Discussion in 'The Projects Forum' started by Voltboy, Oct 23, 2007.

  1. Voltboy

    Thread Starter Active Member

    Jan 10, 2007
    197
    0
    Hello.
    Im making a project in which a IR phototransistor detect a fire, and turn on a motor (the fan) the extinguish the fire. The problem is that when the fire is almost extinguished, the motor turns off, so the fire come up again, and then the fan almost extinguish it, but the PT turn off. And again, and again.
    So I cant extinguish the fire.
    The normal answer will be "use a more sensitive PT". I thought that too, but I have to give out this project tomorrow, and I can only make something with what I have in my house (Resistors/Capacitors).
    I thought of using a RC circuit in there.
    The RC circuit I'm trying to add is circled by a red circle (just added one cap and when resistor) in the picture.
    If you have any opinion on how to do it with capacitors/resistors just post it.
    I know I could use IC's, but the project is for tomorrow and I cant get IC's now.

    Thanks
     
    • RC.bmp
      File size:
      201.1 KB
      Views:
      20
  2. hgmjr

    Moderator

    Jan 28, 2005
    9,030
    214
    You might give this circuit hook up a try. By using a current mirror you can hold the Vce across the phototransistor constant and squeeze some additional sensitivity out of the phototransistor.

    hgmjr
     
  3. Voltboy

    Thread Starter Active Member

    Jan 10, 2007
    197
    0
    I dont got any transistors :mad:
    I only got capacitors (well I just took out from a radio) and resistors.
     
  4. SgtWookie

    Expert

    Jul 17, 2007
    22,182
    1,728
    Do you have some aluminum foil?

    You could make a parabolic reflector with it. Shiny side in, of course.

    Even if it isn't a perfect parabolic shape, you could focus a lot more of the IR into the PT. You'll have to experiment.

    Careful that you don't short out your circuit with the aluminum foil.

    Just about any moderately-sized spherical shape would work as a form - even a tennis ball.

    Put the PT's lens at the focal point of your reflector, pointing at the rear of it.

    Cooling the IR sensor makes them much more sensitive - but unless you have some liquid nitrogen around, forget that approach for now. Don't try using stuff like "Dust-Off" or propane/butane refills or any other recently-manufactured spray cans; the propellants are generally flammable. However, if you have a can of R134a refridgerant sitting around... ;)
    Oh, CO2 cartridges work well for cooling, too. They will also extinguish small fires.
     
  5. niftydog

    Active Member

    Jun 13, 2007
    95
    0
    Perhaps a large value cap from the base of the motor transistor to ground?
     
  6. SgtWookie

    Expert

    Jul 17, 2007
    22,182
    1,728
    A larger cap would keep T1 turned on longer, thus keeping the motor on longer, but it would delay the fan turning on as well - might have a roaring fire by then!

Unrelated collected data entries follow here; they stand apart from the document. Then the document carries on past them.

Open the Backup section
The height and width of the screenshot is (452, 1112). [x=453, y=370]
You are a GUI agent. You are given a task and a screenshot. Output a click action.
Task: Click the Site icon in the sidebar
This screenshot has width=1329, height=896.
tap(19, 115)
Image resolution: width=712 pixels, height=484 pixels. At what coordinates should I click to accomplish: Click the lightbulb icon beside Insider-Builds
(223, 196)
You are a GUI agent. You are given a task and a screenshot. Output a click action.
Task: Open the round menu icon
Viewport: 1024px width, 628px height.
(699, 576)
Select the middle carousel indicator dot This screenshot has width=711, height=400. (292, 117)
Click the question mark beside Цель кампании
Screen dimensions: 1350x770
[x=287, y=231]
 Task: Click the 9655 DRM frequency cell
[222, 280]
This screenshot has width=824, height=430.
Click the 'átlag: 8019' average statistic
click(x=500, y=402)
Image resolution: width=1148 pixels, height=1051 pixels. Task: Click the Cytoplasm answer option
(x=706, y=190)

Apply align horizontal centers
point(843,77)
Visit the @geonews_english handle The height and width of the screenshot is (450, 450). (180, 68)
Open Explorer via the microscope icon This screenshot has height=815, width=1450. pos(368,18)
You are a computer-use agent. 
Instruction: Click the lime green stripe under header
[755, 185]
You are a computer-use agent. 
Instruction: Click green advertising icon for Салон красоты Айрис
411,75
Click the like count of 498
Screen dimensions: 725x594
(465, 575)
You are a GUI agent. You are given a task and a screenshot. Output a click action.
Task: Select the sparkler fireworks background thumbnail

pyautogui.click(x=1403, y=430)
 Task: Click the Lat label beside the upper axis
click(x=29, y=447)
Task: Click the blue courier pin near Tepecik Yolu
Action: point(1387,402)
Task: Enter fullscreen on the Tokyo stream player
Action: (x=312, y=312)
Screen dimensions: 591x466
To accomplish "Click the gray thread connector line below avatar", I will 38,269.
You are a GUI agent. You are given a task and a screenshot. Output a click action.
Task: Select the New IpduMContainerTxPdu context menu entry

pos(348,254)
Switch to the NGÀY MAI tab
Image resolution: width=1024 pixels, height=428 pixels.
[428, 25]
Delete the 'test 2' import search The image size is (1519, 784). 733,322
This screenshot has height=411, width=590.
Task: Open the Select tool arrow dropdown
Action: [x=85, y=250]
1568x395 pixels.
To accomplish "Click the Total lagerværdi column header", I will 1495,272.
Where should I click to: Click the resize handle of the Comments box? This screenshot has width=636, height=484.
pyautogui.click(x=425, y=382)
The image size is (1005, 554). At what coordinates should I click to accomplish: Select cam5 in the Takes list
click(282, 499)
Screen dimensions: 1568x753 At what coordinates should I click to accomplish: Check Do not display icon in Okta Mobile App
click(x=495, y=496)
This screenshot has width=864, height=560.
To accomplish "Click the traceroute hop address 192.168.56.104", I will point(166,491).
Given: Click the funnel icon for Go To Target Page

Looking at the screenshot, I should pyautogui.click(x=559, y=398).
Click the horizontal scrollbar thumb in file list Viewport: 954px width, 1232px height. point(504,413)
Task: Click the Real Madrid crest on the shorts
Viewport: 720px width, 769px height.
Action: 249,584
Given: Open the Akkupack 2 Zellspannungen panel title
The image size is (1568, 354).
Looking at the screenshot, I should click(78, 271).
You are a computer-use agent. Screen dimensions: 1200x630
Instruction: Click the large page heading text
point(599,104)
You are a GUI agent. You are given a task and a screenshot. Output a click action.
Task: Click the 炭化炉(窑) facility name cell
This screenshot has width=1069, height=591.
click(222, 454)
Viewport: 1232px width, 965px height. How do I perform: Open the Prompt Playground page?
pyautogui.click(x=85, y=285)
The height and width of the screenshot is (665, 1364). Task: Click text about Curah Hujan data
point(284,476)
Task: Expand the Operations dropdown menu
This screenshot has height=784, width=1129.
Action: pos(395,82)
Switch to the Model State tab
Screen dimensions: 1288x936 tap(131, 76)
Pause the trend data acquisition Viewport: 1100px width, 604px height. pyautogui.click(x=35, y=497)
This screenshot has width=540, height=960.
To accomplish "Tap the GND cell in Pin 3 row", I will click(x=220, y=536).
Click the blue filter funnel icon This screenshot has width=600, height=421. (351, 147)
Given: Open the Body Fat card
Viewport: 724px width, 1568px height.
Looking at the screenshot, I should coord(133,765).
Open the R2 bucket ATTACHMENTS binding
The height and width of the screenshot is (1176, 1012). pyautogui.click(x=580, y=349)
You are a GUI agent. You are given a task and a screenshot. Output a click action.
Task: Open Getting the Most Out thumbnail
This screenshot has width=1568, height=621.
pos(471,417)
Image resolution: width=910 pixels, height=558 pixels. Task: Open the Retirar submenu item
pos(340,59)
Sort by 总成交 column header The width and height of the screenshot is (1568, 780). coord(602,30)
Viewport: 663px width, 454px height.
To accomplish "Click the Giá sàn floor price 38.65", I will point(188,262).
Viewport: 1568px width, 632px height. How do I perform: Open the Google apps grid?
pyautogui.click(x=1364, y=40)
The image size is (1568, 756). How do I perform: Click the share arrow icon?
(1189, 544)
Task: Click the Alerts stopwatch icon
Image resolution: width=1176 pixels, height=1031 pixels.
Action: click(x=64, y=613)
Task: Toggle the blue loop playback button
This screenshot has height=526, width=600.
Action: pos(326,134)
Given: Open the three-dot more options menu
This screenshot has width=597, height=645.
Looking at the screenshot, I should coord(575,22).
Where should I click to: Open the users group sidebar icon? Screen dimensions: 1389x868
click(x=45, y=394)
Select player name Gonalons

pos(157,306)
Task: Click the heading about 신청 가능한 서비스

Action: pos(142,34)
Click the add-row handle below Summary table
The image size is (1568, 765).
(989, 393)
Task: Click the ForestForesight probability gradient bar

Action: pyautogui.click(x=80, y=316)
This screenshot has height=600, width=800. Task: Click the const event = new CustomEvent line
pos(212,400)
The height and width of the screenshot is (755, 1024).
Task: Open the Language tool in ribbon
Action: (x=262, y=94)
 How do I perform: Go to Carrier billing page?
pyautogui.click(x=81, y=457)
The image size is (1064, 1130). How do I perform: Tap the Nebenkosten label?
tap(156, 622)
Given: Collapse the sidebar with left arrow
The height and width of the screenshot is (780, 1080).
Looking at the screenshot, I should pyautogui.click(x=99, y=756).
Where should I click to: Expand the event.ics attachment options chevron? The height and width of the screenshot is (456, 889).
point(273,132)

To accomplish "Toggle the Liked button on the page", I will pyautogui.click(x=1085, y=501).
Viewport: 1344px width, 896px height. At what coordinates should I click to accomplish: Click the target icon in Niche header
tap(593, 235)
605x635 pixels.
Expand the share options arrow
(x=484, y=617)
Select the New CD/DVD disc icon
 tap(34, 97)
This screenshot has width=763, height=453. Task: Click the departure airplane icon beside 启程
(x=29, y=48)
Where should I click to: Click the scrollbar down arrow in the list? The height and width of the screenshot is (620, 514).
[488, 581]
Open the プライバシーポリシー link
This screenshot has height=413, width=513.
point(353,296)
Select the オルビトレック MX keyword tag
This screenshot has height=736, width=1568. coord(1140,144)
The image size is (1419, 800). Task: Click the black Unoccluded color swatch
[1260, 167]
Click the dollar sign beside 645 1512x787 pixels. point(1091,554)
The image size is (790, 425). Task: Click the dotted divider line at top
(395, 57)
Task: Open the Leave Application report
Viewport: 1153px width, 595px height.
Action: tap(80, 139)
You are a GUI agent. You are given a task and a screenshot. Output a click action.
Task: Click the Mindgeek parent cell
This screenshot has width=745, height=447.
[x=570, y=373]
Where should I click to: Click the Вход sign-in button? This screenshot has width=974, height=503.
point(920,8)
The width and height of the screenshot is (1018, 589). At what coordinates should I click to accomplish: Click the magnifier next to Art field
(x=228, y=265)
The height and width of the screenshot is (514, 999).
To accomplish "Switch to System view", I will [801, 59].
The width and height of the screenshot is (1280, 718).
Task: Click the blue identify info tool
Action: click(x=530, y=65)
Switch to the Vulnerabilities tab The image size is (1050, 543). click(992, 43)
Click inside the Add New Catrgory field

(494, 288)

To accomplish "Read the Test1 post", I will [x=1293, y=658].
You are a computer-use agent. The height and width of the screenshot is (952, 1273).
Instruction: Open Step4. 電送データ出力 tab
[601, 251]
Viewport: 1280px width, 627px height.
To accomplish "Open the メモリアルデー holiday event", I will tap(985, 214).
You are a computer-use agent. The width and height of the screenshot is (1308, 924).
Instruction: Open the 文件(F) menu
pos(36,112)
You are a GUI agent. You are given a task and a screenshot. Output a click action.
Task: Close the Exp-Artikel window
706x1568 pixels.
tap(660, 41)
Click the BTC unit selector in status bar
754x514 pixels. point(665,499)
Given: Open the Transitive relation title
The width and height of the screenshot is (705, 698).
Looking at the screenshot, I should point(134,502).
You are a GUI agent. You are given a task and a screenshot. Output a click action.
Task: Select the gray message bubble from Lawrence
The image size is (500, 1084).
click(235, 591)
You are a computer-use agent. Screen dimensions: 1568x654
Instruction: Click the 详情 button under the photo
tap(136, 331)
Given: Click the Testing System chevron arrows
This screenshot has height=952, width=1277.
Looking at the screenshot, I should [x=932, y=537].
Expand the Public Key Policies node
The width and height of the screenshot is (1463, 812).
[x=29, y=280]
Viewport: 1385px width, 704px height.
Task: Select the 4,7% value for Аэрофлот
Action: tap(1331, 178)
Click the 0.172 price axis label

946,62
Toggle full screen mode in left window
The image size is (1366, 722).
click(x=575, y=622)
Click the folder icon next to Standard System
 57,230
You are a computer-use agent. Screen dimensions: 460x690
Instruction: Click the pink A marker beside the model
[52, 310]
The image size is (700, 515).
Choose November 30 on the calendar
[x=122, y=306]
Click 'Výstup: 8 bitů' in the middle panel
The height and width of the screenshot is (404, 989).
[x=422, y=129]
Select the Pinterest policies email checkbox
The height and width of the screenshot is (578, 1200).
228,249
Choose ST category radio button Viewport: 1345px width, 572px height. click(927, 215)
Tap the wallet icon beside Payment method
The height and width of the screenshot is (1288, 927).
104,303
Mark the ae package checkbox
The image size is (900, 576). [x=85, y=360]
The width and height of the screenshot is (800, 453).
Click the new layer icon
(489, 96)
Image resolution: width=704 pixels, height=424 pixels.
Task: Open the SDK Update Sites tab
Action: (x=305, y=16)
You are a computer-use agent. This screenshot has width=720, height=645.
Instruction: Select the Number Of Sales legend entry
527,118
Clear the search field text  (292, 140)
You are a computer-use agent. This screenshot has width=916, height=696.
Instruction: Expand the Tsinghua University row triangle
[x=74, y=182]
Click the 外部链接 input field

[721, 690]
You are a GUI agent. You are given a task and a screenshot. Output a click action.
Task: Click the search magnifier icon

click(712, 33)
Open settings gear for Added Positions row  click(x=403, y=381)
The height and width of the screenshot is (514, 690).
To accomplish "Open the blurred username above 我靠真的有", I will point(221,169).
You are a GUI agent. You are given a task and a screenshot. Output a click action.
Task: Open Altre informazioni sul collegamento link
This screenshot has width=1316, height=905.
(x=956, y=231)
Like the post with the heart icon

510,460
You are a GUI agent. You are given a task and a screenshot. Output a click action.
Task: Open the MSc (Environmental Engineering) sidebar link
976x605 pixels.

    R1 could be reduced quite a bit; that would certainly help. Wouldn't want to eliminate it, because charging the cap will draw a LOT of current through the PT, frying it. Ohm's Law and the PT's datasheet would need to be consulted.
     
  7. hgmjr

    Moderator

    Jan 28, 2005
    9,030
    214
    As an alternative to the use of the current-mirror to enhance the sensitivity of the phototransistor, I suggest you add a high valued capacitor to your existing circuit with the positive terminal connected to the junction of the 15K and the phototransistor's emitter and then connect the negative end of the capacitor to negative side of the battery.

    This will overcome the concern that Sgtwookie correctly identified with using a capacitor added in the manner suggested by niftydog.

    By connecting a capacitor of around 100 microfarads as I have suggested, you should get an asymmetrical charge/discharge behavior. In other words, the charge current for the capacitor will be supplied by the phototransistor when it is subjected to the light from the the flame. This is likely to be on the order of few milliamps. The dV/dt charge rate is approximately I/C. The discharge path for the capacitor will be through the 15K base current limiting resistor. This current is much lower so the discharge rate will be correspondingly lower.

    You may need a base return resistor. That is a resistor from the base of the motor drive transistor to the negative side of the battery. This will aid in turning off the resistor when there is no flame. A value of 10K would be a good value to start with. You may be able to get by with a larger value say 22K.

    hgmjr
     
  8. SgtWookie

    Expert

    Jul 17, 2007
    22,182
    1,728
    Wait a sec, hgmjr!

    You just suggested that he (basically) connect a cap between the emitter of the PT and the battery negative terminal. When the PT turns on, IT will be the load as the cap gets instantly charged, right up to the point where the PT fries!! :eek: That's just not good!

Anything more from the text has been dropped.